*Task instructions*: The records below are to be retyped in full. Keep every word.

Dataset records
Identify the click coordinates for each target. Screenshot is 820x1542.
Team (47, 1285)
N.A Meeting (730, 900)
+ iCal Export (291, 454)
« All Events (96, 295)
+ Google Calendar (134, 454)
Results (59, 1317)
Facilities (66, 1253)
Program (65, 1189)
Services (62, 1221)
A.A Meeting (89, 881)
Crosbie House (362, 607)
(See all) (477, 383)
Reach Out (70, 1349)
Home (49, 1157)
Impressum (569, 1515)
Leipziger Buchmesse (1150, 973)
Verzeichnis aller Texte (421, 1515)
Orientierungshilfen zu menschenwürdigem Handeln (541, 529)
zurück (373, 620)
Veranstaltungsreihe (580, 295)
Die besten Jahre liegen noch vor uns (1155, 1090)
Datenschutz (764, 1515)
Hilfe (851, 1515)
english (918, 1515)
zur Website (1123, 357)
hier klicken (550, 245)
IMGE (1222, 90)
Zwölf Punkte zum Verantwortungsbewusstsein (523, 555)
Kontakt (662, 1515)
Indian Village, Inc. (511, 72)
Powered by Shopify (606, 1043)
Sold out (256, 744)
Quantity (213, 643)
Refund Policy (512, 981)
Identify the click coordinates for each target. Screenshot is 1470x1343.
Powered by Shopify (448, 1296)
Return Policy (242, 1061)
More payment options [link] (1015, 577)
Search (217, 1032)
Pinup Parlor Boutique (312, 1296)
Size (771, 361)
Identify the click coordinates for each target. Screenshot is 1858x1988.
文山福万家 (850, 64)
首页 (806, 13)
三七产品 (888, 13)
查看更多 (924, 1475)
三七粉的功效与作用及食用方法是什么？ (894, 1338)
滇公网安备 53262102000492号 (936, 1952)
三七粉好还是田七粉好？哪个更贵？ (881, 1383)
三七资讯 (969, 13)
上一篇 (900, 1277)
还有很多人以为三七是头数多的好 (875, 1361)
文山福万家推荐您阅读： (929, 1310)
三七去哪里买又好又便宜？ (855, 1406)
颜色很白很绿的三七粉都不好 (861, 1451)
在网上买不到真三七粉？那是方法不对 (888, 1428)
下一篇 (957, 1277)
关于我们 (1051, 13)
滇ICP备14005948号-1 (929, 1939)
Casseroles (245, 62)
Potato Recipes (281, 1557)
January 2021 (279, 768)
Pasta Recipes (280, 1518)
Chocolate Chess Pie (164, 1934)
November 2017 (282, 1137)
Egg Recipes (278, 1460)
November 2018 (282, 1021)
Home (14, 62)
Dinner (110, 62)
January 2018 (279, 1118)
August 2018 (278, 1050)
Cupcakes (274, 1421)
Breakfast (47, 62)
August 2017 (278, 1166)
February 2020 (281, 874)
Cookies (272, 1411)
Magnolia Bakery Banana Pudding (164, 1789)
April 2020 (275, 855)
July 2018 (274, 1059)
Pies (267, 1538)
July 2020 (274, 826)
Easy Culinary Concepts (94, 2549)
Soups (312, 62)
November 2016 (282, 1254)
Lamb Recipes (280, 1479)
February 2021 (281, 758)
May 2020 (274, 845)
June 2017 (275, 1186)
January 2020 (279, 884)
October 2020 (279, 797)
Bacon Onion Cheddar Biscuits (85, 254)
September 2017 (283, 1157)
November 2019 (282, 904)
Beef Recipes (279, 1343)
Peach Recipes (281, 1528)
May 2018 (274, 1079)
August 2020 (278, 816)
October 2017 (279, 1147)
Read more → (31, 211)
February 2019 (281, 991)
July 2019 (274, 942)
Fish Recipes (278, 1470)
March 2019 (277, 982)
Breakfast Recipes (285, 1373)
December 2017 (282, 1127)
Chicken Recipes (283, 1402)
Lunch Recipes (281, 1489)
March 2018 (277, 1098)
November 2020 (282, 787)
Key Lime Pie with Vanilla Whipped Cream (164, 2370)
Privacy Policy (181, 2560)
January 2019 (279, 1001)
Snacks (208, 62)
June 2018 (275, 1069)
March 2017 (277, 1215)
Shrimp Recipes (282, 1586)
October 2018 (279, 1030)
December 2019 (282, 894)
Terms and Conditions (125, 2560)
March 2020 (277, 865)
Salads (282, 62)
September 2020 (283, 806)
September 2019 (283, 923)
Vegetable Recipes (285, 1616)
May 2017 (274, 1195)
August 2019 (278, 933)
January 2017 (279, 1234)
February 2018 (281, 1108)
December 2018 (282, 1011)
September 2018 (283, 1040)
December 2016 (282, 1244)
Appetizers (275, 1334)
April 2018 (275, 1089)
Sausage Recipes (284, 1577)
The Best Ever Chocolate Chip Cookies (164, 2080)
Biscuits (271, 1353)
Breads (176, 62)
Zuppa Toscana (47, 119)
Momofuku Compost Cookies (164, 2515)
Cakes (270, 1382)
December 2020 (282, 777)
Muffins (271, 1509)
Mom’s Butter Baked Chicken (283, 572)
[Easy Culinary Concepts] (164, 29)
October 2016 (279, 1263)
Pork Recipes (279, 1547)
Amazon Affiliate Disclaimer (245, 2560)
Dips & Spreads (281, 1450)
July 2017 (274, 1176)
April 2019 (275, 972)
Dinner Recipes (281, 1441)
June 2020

*Your response*:
Identify the click coordinates for each target. Screenshot is 820x1542.
Team (47, 1285)
N.A Meeting (730, 900)
+ iCal Export (291, 454)
« All Events (96, 295)
+ Google Calendar (134, 454)
Results (59, 1317)
Facilities (66, 1253)
Program (65, 1189)
Services (62, 1221)
A.A Meeting (89, 881)
Crosbie House (362, 607)
(See all) (477, 383)
Reach Out (70, 1349)
Home (49, 1157)
Impressum (569, 1515)
Leipziger Buchmesse (1150, 973)
Verzeichnis aller Texte (421, 1515)
Orientierungshilfen zu menschenwürdigem Handeln (541, 529)
zurück (373, 620)
Veranstaltungsreihe (580, 295)
Die besten Jahre liegen noch vor uns (1155, 1090)
Datenschutz (764, 1515)
Hilfe (851, 1515)
english (918, 1515)
zur Website (1123, 357)
hier klicken (550, 245)
IMGE (1222, 90)
Zwölf Punkte zum Verantwortungsbewusstsein (523, 555)
Kontakt (662, 1515)
Indian Village, Inc. (511, 72)
Powered by Shopify (606, 1043)
Sold out (256, 744)
Quantity (213, 643)
Refund Policy (512, 981)
Identify the click coordinates for each target. Screenshot is 1470x1343.
Powered by Shopify (448, 1296)
Return Policy (242, 1061)
More payment options [link] (1015, 577)
Search (217, 1032)
Pinup Parlor Boutique (312, 1296)
Size (771, 361)
Identify the click coordinates for each target. Screenshot is 1858x1988.
文山福万家 (850, 64)
首页 (806, 13)
三七产品 (888, 13)
查看更多 (924, 1475)
三七粉的功效与作用及食用方法是什么？ (894, 1338)
滇公网安备 53262102000492号 (936, 1952)
三七粉好还是田七粉好？哪个更贵？ (881, 1383)
三七资讯 (969, 13)
上一篇 (900, 1277)
还有很多人以为三七是头数多的好 (875, 1361)
文山福万家推荐您阅读： (929, 1310)
三七去哪里买又好又便宜？ (855, 1406)
颜色很白很绿的三七粉都不好 (861, 1451)
在网上买不到真三七粉？那是方法不对 (888, 1428)
下一篇 (957, 1277)
关于我们 (1051, 13)
滇ICP备14005948号-1 (929, 1939)
Casseroles (245, 62)
Potato Recipes (281, 1557)
January 2021 (279, 768)
Pasta Recipes (280, 1518)
Chocolate Chess Pie (164, 1934)
November 2017 (282, 1137)
Egg Recipes (278, 1460)
November 2018 (282, 1021)
Home (14, 62)
Dinner (110, 62)
January 2018 (279, 1118)
August 2018 (278, 1050)
Cupcakes (274, 1421)
Breakfast (47, 62)
August 2017 (278, 1166)
February 2020 (281, 874)
Cookies (272, 1411)
Magnolia Bakery Banana Pudding (164, 1789)
April 2020 (275, 855)
July 2018 (274, 1059)
Pies (267, 1538)
July 2020 (274, 826)
Easy Culinary Concepts (94, 2549)
Soups (312, 62)
November 2016 (282, 1254)
Lamb Recipes (280, 1479)
February 2021 (281, 758)
May 2020 (274, 845)
June 2017 (275, 1186)
January 2020 (279, 884)
October 2020 (279, 797)
Bacon Onion Cheddar Biscuits (85, 254)
September 2017 (283, 1157)
November 2019 (282, 904)
Beef Recipes (279, 1343)
Peach Recipes (281, 1528)
May 2018 (274, 1079)
August 2020 (278, 816)
October 2017 (279, 1147)
Read more → (31, 211)
February 2019 (281, 991)
July 2019 (274, 942)
Fish Recipes (278, 1470)
March 2019 (277, 982)
Breakfast Recipes (285, 1373)
December 2017 (282, 1127)
Chicken Recipes (283, 1402)
Lunch Recipes (281, 1489)
March 2018 (277, 1098)
November 2020 (282, 787)
Key Lime Pie with Vanilla Whipped Cream (164, 2370)
Privacy Policy (181, 2560)
January 2019 (279, 1001)
Snacks (208, 62)
June 2018 (275, 1069)
March 2017 (277, 1215)
Shrimp Recipes (282, 1586)
October 2018 (279, 1030)
December 2019 (282, 894)
Terms and Conditions (125, 2560)
March 2020 (277, 865)
Salads (282, 62)
September 2020 (283, 806)
September 2019 (283, 923)
Vegetable Recipes (285, 1616)
May 2017 (274, 1195)
August 2019 (278, 933)
January 2017 (279, 1234)
February 2018 (281, 1108)
December 2018 (282, 1011)
September 2018 (283, 1040)
December 2016 (282, 1244)
Appetizers (275, 1334)
April 2018 (275, 1089)
Sausage Recipes (284, 1577)
The Best Ever Chocolate Chip Cookies (164, 2080)
Biscuits (271, 1353)
Breads (176, 62)
Zuppa Toscana (47, 119)
Momofuku Compost Cookies (164, 2515)
Cakes (270, 1382)
December 2020 (282, 777)
Muffins (271, 1509)
Mom’s Butter Baked Chicken (283, 572)
[Easy Culinary Concepts] (164, 29)
October 2016 (279, 1263)
Pork Recipes (279, 1547)
Amazon Affiliate Disclaimer (245, 2560)
Dips & Spreads (281, 1450)
July 2017 (274, 1176)
April 2019 (275, 972)
Dinner Recipes (281, 1441)
June 2020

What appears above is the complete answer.